I AM OFTEN ASKED: DO YOU KEEP YOUR SHADES WHEN SLEEPING OR UNDER THE SHOWER? A PHOTOGRAPHER SNEAKS IN MY CHELSEA HOTEL BATHROOM AND REVEAL THE TRUTH ABOUT THE ONE AND ONLY BRINGER OF JOY AT LAST.

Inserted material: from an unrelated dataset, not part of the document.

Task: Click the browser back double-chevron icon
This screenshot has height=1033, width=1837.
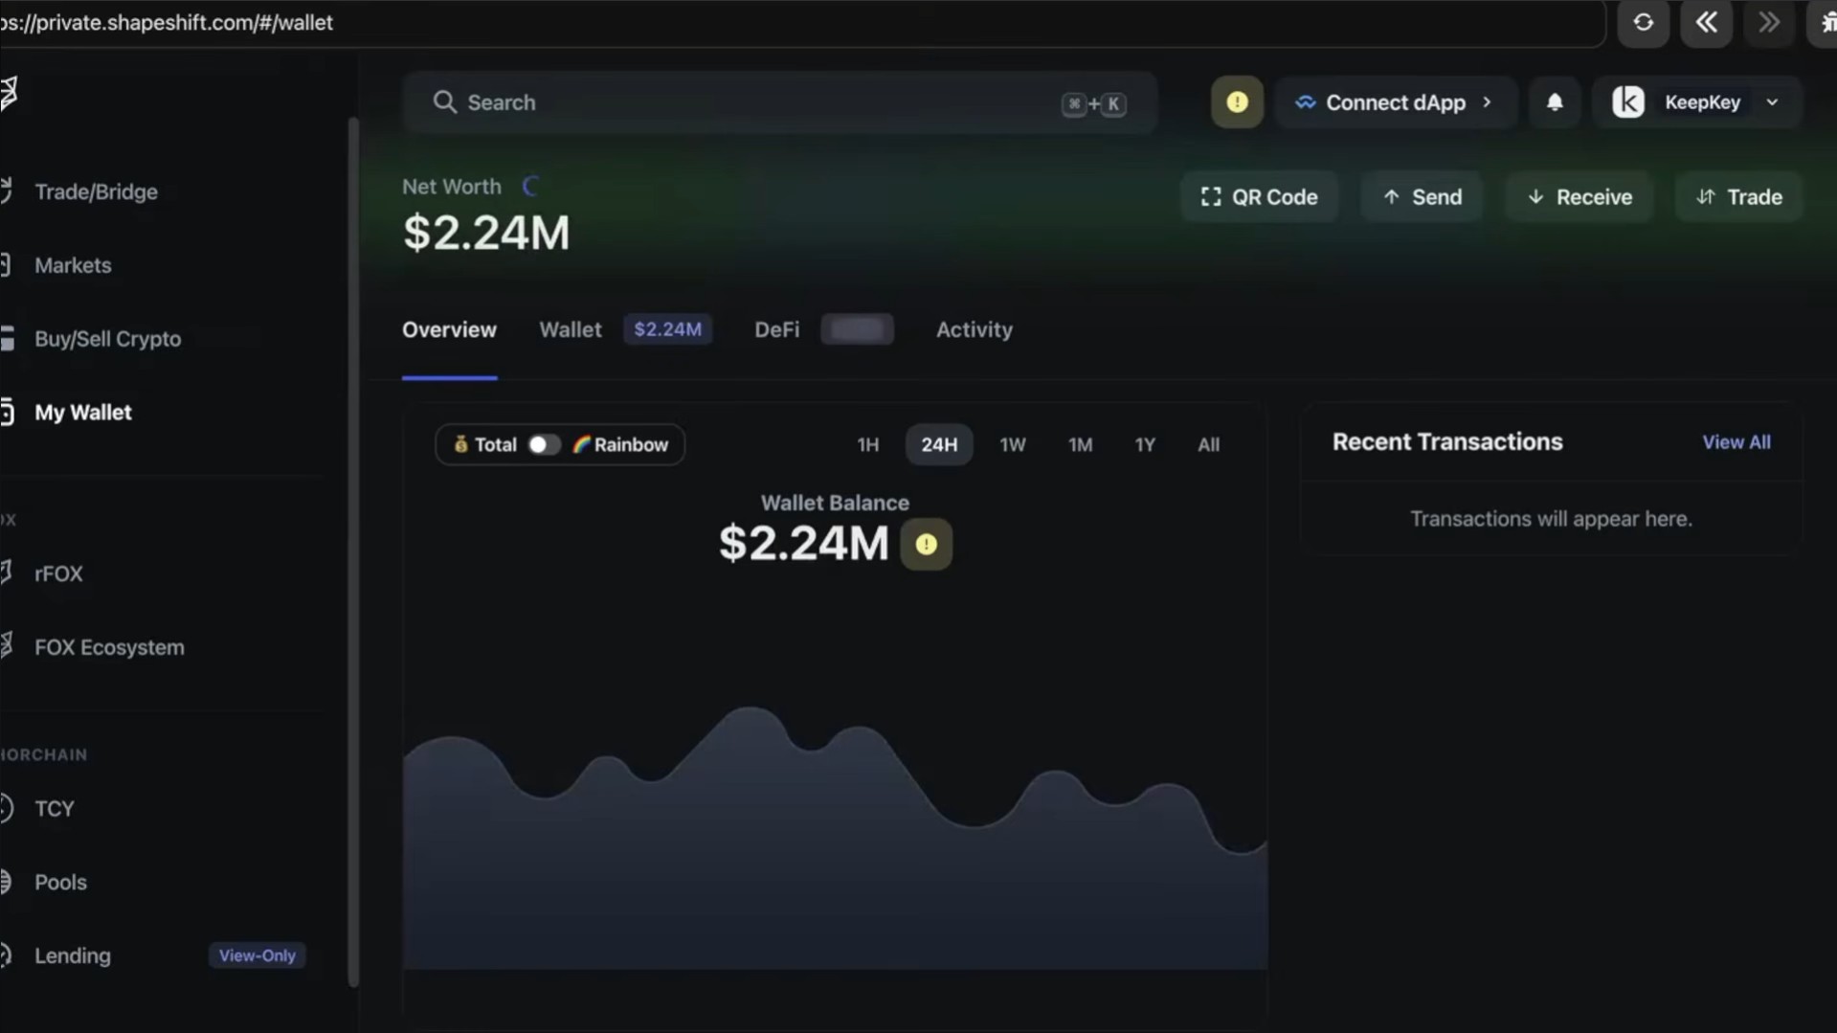Action: [1706, 23]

ACE HOTEL SHOWER IS SO STRONG...

...THIS COOL PLACE SHOULD BE CALLED NIAGARA FALLS HOTEL. WATER POUNDS STRAIGHT, BOILING AND HEAVY ALL OVER MY BODY LIKE AN OVERWHELMING, STRONG CARESS. I ADMIT SOAP AND HOT WATER BRING NASTY IDEAS THROUGH AN INVISIBLE WIRE CONNECTING MY BRAIN TO MY MALEHOOD. IS THAT FOAM ONLY SOAP?? BUBBLE BUTTS ARE MOSTLY WELCOME. IT FEELS HOT AND SEXY. I AM MELTING, FEELING IN LOVE WITH EVERYTHING, I'M THE TYPICAL BRAINLESS STUD. I CAN'T HELP IT... WARMTH EASES THE FLOW OF FANTASIZING. I SUPPOSE YOU HARDLY CANT READ THAT TEXT, MESMERIZED BY THE WILDLIFE SNAPSHOTS... ALLOWS ME TO WRITE ANY KIND OF BULLSHIT SAFELY... A MILLION MERMAIDS RUN BY MY BALLS AND COCK... I WISH I COULD CATCH EVERYONE OF THOSE GLITTERING FISH AND FUCK THEM IN... IN WHAT!? REMINDS ME OF A SPANISH JOKE: TWO FISHERMEN IN A BOAT CATCH A MERMAID IN THEIR NET. "¿POR DONDE?" (WHERE IS THE FUCKHOLE?) SAYS ONE BEFORE THROWING THE CREATURE BACK TO THE OCEAN. I GUESS AFTER SUCH DISAPPOINTMENT, OUR SPANISH FISHERMEN FOUND "¿POR DONDE?" ON EACH OTHER. I MANIPULATE THOSE TWO SHORT, HAIRY, DARK SKINED PUPPETS OF MY IMAGINATION SO THE MOUSTACHED ONE FUCKS THE BEARDED ONE, AND THE OTHER WAY AROUND, FAR AWAY FROM SHORE AND WIVES. I AM SURE THOSE AFICIONADOS WOULD BE GRANDLY INTERESTED BY MY BIG LOBSTER - NO DOUBT THEY WOULD ALSO KNOW WHAT TO DO WITH IT. ONDINISM IS SUPPOSEDLY A SEXUAL DEVIANCE. AH AH. AM I AN ONDINE? AND YOU? I GUESS EVERYONE IS A BIT OF AN ONDINE, APART FROM AQUAPHOBES. DO YOU WHISTLE WHILE SHOWERING TOO? COME ON IN AND LETS SING ALONG... ...DEEPTHROAT THAT MASSIVE COCK BEFORE I FUCK YOUR ASS WITH SOAP, SEA WHORE. WHY NOT CHECK YOUR SHOWER CABIN? IF I'M NOT IN, CALL ME THROUGH YOUR IMAGINATION, DELIVER A GOOD LOAD UNDER THE HOT WATER... SIMPLE, HYGIENIC, HEALTHY!